In describing her vision for the new classroom, Inman said she hopes it becomes more than just a place to escape the four walls of nearby Alton Middle School.
“This outdoor classroom will provide our students with a place and a space that they can come outside and do experiments, and learn about our nature,” Inman said. “It will allow our teachers the opportunity to cover adaptation, reproduction of living organisms with hands-on, real-life experiences that mean more than any book that we can put in their hands. The teachers can discuss in-depth the impact the environment has. Students will be able to see firsthand how their behaviors can affect the environment both positively and negatively. But finally, this outdoor classroom is a place where teachers can bring their students to read, write and, most of all, enjoy this beautiful Rock Spring Park.”
The 20-foot by 32-foot pavilion was a collaborative effort spearheaded by Calvary Baptist Church’s Calvary Cares group, which funded the project and constructed the building in recent weeks. Gelzinnis’ Rock Spring 2020 committee, the city of Alton, Drug Free Alton Coalition, Alton School District, Sierra Club and Lewis and Clark Community College’s YouthBuild program have also played a part in helping rehabilitate the park in recent years.
The classroom is the first new development at the park in more than a decade, according to Gelzinnis.
“I guess I’ll just open with, wow. In two years, look where this park is,” Walker said during the ceremony. “I can’t believe where this park has come, and I can’t wait to see where it’s going.”
Inman said the school revamped its curriculum to conform with Next Generation Science Standards, a multi-state effort to create new education standards that are “rich in content and practice, arranged in a coherent manner across disciplines and grades to provide all students an internationally benchmarked science education,” according to the standards’ website.
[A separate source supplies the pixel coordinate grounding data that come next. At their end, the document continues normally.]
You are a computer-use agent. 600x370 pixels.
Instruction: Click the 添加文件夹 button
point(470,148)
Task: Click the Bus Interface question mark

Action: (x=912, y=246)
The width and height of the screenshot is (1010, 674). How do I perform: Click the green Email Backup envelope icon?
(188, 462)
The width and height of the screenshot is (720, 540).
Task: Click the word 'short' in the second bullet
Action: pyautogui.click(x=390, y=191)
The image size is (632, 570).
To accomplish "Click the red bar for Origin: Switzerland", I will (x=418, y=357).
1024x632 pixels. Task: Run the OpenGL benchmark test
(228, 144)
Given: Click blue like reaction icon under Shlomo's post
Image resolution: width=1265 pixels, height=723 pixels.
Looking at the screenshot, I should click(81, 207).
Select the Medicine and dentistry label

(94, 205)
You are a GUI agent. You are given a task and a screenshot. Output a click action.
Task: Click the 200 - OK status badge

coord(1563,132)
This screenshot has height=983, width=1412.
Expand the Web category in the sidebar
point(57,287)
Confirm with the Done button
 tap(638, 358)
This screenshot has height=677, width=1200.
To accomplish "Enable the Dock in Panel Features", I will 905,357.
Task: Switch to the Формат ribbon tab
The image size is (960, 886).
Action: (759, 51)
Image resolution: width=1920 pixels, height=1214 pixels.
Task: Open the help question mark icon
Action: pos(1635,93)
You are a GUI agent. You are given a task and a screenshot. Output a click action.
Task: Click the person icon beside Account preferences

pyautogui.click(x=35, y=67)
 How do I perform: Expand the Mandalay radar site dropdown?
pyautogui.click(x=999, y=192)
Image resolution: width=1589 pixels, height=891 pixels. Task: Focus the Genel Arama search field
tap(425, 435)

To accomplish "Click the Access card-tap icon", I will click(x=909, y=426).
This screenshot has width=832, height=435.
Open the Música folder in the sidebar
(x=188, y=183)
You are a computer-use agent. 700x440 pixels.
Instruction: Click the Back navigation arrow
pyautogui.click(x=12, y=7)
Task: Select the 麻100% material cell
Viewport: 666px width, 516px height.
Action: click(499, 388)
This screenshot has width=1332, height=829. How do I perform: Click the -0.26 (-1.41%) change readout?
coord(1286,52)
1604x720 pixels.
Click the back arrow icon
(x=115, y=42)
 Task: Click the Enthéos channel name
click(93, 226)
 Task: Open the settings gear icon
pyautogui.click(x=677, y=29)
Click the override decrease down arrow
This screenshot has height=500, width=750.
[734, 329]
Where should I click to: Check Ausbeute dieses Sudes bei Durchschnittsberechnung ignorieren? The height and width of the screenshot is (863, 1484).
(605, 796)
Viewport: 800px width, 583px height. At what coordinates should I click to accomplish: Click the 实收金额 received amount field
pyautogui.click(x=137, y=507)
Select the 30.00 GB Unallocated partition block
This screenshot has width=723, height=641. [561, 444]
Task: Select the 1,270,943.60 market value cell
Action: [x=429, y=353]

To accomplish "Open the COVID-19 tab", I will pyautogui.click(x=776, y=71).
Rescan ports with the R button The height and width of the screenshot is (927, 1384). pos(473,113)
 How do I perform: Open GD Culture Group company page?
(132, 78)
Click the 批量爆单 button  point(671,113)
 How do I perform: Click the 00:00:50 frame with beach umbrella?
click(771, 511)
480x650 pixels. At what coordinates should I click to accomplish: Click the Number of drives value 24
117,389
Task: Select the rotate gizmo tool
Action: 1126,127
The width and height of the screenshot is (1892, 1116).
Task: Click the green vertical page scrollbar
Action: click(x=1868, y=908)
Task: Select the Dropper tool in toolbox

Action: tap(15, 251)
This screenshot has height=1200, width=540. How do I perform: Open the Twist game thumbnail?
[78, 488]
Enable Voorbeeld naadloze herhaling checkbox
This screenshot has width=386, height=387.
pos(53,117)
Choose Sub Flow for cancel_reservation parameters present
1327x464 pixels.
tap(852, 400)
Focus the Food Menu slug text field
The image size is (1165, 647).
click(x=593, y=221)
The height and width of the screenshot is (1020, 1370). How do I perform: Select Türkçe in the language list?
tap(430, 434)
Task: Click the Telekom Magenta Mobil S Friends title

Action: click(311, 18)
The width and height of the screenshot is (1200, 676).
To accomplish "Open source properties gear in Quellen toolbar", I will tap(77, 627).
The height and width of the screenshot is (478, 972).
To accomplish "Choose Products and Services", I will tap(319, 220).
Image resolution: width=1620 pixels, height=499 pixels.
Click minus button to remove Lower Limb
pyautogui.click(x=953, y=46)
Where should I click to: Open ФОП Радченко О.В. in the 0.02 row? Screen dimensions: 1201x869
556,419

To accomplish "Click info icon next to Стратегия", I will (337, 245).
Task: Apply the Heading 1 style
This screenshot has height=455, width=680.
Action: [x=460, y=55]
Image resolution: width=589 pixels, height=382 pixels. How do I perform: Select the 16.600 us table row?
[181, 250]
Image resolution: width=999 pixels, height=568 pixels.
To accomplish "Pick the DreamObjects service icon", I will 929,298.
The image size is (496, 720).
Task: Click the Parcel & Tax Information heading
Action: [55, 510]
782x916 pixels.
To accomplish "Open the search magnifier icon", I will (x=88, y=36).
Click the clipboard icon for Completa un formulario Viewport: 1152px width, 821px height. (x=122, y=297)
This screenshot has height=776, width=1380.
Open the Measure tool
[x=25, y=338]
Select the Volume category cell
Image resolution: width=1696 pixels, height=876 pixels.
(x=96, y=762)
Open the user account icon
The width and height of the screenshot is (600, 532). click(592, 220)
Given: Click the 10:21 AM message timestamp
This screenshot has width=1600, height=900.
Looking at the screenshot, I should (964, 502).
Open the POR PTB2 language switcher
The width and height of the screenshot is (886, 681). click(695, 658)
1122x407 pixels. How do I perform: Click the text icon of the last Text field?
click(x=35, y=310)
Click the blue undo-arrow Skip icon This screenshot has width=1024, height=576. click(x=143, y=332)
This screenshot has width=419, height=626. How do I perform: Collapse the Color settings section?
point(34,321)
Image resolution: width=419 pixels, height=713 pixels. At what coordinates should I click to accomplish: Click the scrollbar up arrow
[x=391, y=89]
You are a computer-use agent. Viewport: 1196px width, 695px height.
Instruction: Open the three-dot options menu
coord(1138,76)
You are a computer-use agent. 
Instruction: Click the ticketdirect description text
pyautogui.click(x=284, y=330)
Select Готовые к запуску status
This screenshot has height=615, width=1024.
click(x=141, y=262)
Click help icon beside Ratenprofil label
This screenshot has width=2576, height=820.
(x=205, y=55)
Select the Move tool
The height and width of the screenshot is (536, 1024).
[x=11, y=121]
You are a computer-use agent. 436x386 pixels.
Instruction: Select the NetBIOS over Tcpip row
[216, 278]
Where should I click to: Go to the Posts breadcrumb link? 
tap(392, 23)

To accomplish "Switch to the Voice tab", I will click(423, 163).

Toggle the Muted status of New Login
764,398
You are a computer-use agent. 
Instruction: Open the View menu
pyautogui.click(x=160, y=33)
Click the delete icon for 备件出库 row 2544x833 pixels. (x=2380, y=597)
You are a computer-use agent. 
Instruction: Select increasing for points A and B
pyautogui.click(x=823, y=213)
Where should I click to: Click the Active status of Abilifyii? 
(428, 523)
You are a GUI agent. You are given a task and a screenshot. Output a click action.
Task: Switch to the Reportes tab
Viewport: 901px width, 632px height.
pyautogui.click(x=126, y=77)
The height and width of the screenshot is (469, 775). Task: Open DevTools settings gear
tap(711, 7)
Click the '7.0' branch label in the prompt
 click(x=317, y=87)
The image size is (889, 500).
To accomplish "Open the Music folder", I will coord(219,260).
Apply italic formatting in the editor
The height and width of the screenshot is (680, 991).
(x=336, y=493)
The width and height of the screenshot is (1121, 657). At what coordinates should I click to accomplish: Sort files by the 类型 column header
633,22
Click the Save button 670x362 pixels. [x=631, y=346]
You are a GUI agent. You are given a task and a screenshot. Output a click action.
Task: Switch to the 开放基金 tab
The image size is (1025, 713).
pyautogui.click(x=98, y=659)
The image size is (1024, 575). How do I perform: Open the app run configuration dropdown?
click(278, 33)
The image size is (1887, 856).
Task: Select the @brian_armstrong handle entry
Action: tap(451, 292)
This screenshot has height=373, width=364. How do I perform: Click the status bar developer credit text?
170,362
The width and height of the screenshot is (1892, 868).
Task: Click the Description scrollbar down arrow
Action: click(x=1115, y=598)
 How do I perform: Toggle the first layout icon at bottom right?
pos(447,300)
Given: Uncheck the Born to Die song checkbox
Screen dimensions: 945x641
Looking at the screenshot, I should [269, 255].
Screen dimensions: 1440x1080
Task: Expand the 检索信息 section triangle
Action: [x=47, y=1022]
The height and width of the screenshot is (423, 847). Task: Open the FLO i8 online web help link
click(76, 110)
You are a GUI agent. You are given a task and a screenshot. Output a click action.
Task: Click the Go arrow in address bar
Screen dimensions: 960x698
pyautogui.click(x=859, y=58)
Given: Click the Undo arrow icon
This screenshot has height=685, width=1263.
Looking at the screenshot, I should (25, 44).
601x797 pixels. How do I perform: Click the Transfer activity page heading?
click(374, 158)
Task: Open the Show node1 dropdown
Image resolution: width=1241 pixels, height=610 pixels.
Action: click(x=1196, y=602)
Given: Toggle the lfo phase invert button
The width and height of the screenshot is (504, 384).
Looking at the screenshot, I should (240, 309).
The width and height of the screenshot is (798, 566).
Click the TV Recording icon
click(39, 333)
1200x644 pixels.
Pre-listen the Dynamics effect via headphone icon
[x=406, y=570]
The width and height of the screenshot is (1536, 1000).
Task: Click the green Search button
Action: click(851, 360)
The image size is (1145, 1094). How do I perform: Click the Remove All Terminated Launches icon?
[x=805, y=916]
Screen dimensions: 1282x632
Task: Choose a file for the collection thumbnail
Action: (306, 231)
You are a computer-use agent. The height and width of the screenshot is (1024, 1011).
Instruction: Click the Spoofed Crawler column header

Inman said those include more hands-on, outdoor activities focused on the environment, animals and plant life, in part.
The classroom will be available for all classes to use, with Inman saying a sign-up sheet will be utilized to ensure it doesn’t get double-booked. Because the classroom is technically part of the school grounds — the physical education classes also make use of the nearby tennis courts, Inman said — teachers won’t have to hassle with permission slips when they want to use the classroom.
Many speakers talked about their personal memories of the park, including Alton Superintendent Mark Cappel. He said the park “means a lot to me personally” and called Thursday a great day for the school’s students.
Two of the school’s seventh-grade science classes attended for Thursday’s event. They have also been involved in the ongoing rehabilitation of the park, seventh-grade science teacher Sig Utgaard said.
“I’m really looking forward to working with our students out here because they’re the ones who are going to be leading all these projects, and they really work hard when they’re out here,” Utgaard said. “And that’s really cool.”